We then move onto the discussion and exploration of post-traditional Buddhism, drawing on the original ideas of Hokai Sobol, and tying together all of the themes into a wonderful unitary whole…of sorts.

This episode represents change, not only for the content of our discussion, which is more serious than usual, but also for a number of sound bites which bring Sam, Jordan and Slavoj Zizek into the conversation. We hope you enjoy these and that they don’t upset the flow of the conversation, which goes deeper down the rabbit hole than usual.

Let us know what you think.

Episode is sponsored by O’Connell Coaching: oconnellcoaching.com/

Music supplied by Taos Humm and RSD from Bristol, UK. Go and support the artists by throwing money at them.
Taos Humm stolenbodyrecords.co.uk/product/taos-…er-pre-order/
RSD rsdbristol.bandcamp.com/

2 comments

  1. It’s been hard to follow this podcast as a whole since I’m not familiar with Jordon Peterson’s or Sam Harris’ work. But what it sparked for me was the question: “what is the point or value of your Buddhist practice?” It’s more than therapeutic, making me feel more calm or happier, although that’s helpful. It’s no longer about ‘achieving or arriving’ at enlightenment, as a static, absolute state of mind or being beyond ‘suffering’. It’s now about shifting consciousness into an ongoing process that yields new insights into self/other, consciousness, reality, world, society, life, evolution, etc. both intellectually and experientially.
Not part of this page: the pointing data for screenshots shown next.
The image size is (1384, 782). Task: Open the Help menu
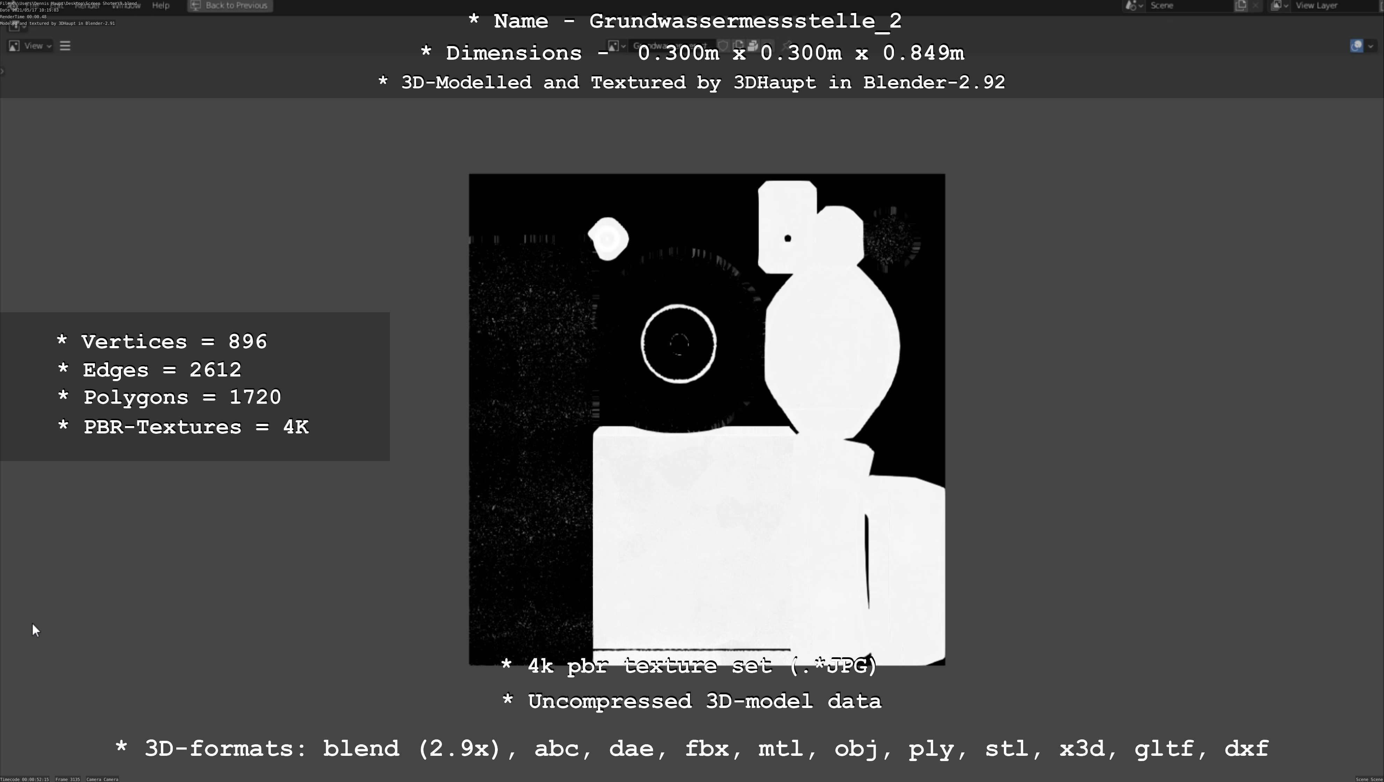pos(161,5)
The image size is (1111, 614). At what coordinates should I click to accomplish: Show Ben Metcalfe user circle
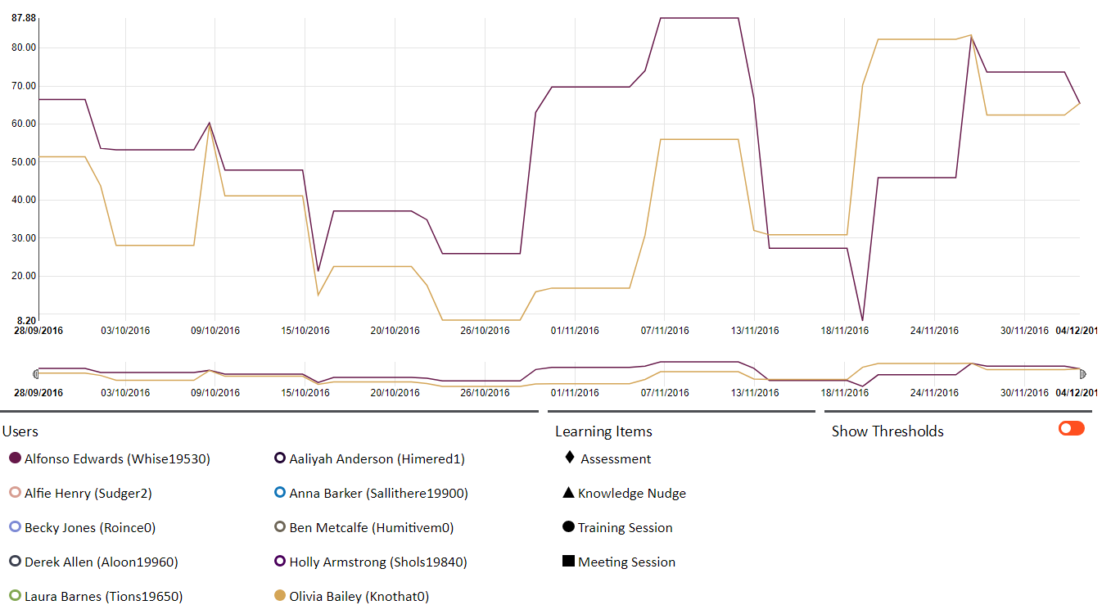click(x=279, y=528)
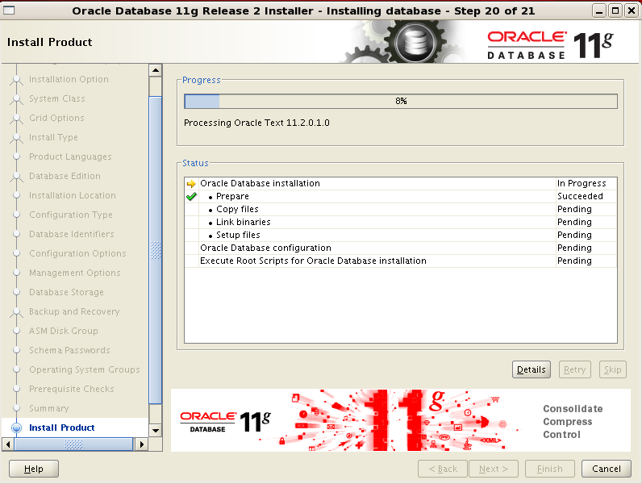
Task: Select the Oracle Database installation status row
Action: pyautogui.click(x=260, y=184)
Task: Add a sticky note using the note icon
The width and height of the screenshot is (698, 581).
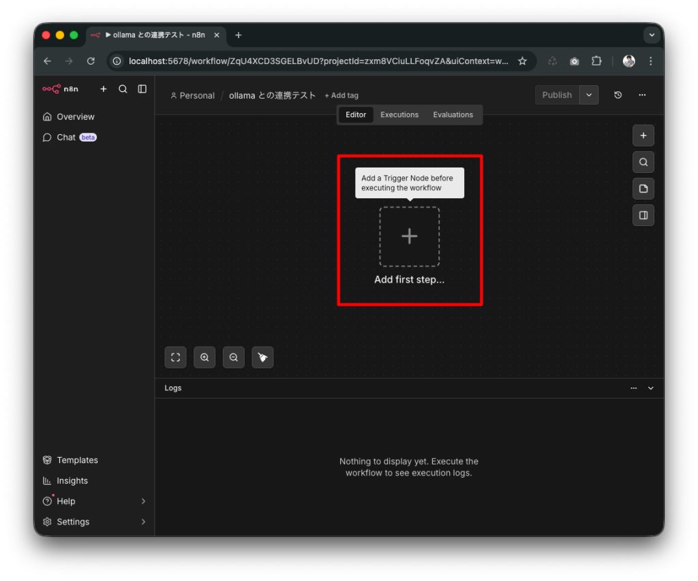Action: 643,189
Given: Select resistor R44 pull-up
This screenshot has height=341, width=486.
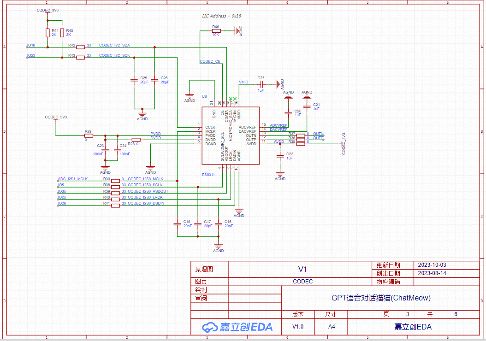Looking at the screenshot, I should tap(47, 33).
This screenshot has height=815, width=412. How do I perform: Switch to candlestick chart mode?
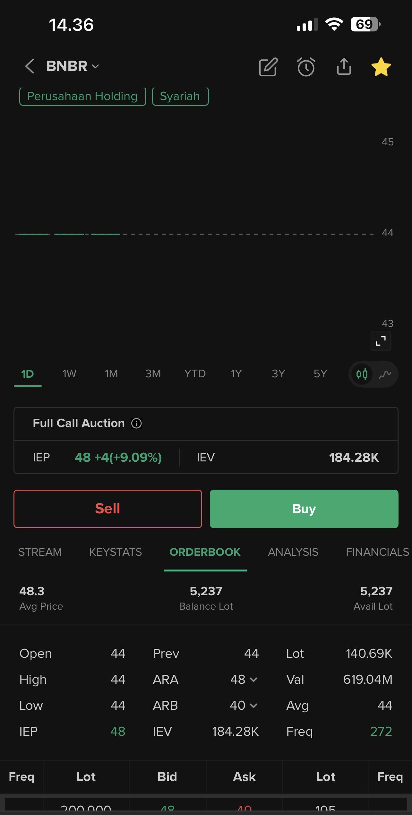362,374
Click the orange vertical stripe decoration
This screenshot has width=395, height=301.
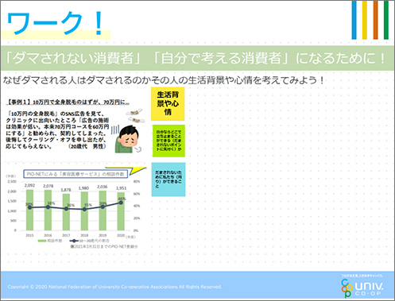[x=375, y=20]
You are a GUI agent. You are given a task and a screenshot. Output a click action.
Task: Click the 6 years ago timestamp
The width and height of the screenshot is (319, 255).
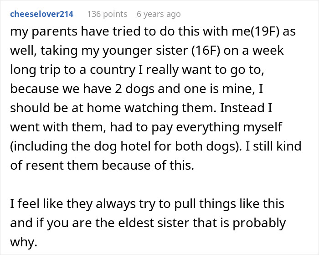pos(159,14)
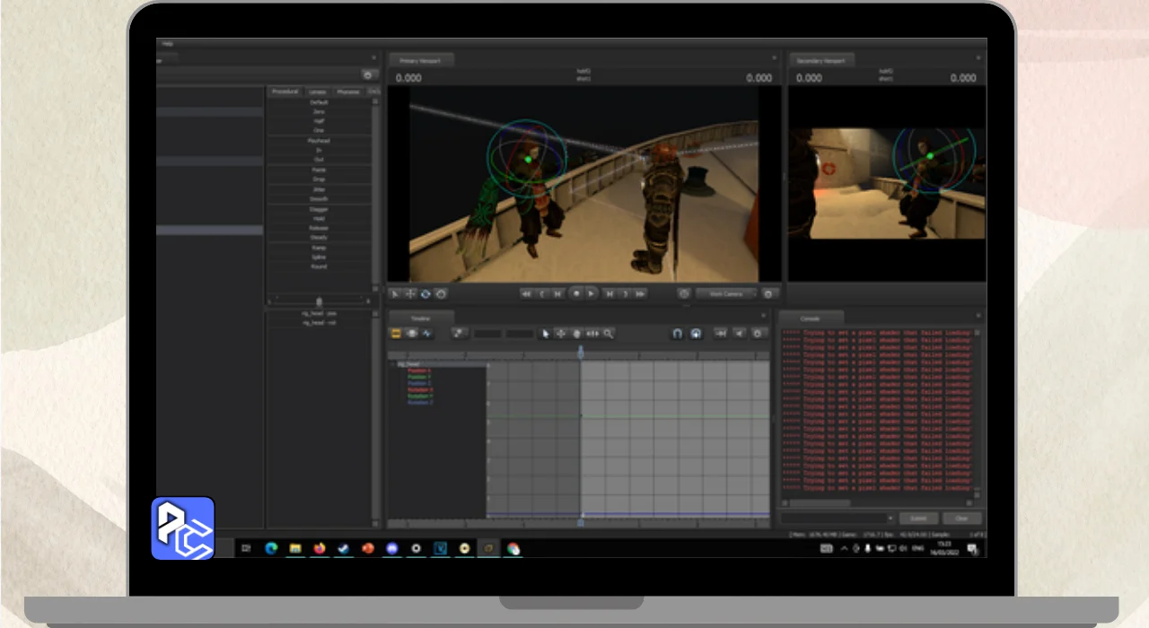Screen dimensions: 1149x628
Task: Open the Help menu
Action: point(167,43)

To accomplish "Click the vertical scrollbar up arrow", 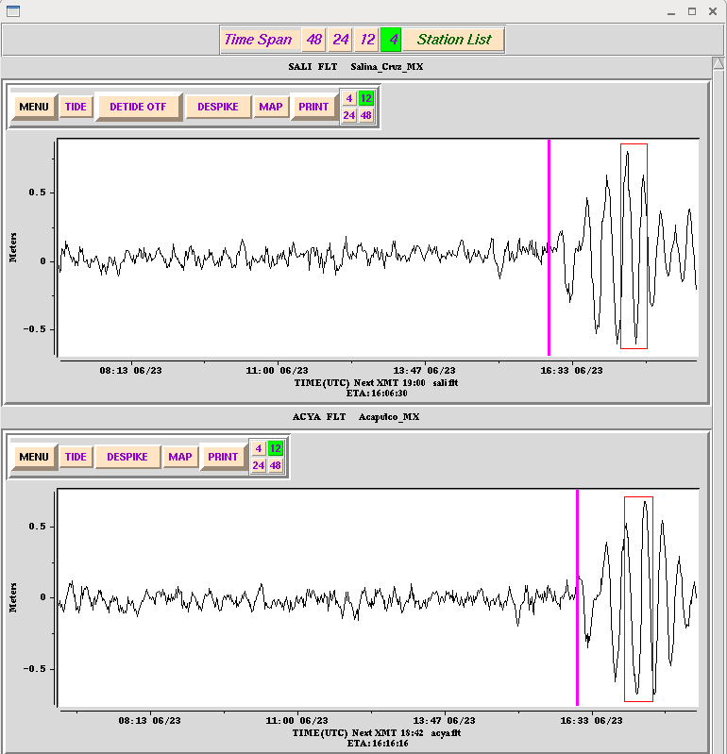I will (x=718, y=63).
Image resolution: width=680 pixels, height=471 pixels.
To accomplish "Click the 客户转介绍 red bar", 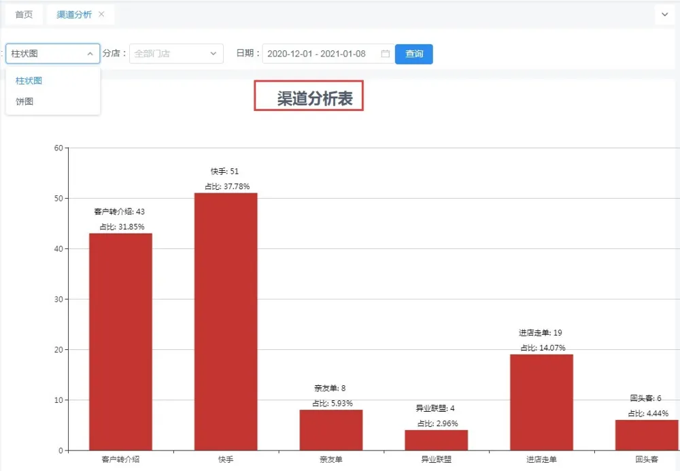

It’s a process of ongoing shifts of consciousness that yields new insights into one’s own condition and the condition of humanity. But that can’t be done by meditation alone. It is provoked by an interaction of practices: meditation, observation of life, and reflection. It’s not about arriving at some absolute or ‘correct’ truth (politically correct or otherwise) but encountering startling new insights and perspectives that challenge what you thought was true, that shifts you into new perspectives that might be true that you hadn’t seen before. Meditation is the process of ‘clearing the decks’ of habitual mental and emotional states and preconcieved notions so that you can experience something new. The primary method is “inquiry”, questioning all experience, including Buddhist teachings. I see Buddhism as ‘wisdom that comes from radical doubt’: everything can be tested, probed, deconstructed, interrogated, viewed from different perspectives. It’s about developing new capacities to experience life in an intense and transformative way. It’s also about seeing and experiencing new connections between things that you had not noticed before. Seeing dharma as a method of inquiry rather than as “truth”. Self or non-self as process, world as process, interdependence as process, impermanence and emptiness as process, etc, as practices of inquiry and critique rather than static “truth.” In such a process, one never ‘arrives’ at an absolute “truth”, but engages in an ongoing process of discovering new ways of perceiving life.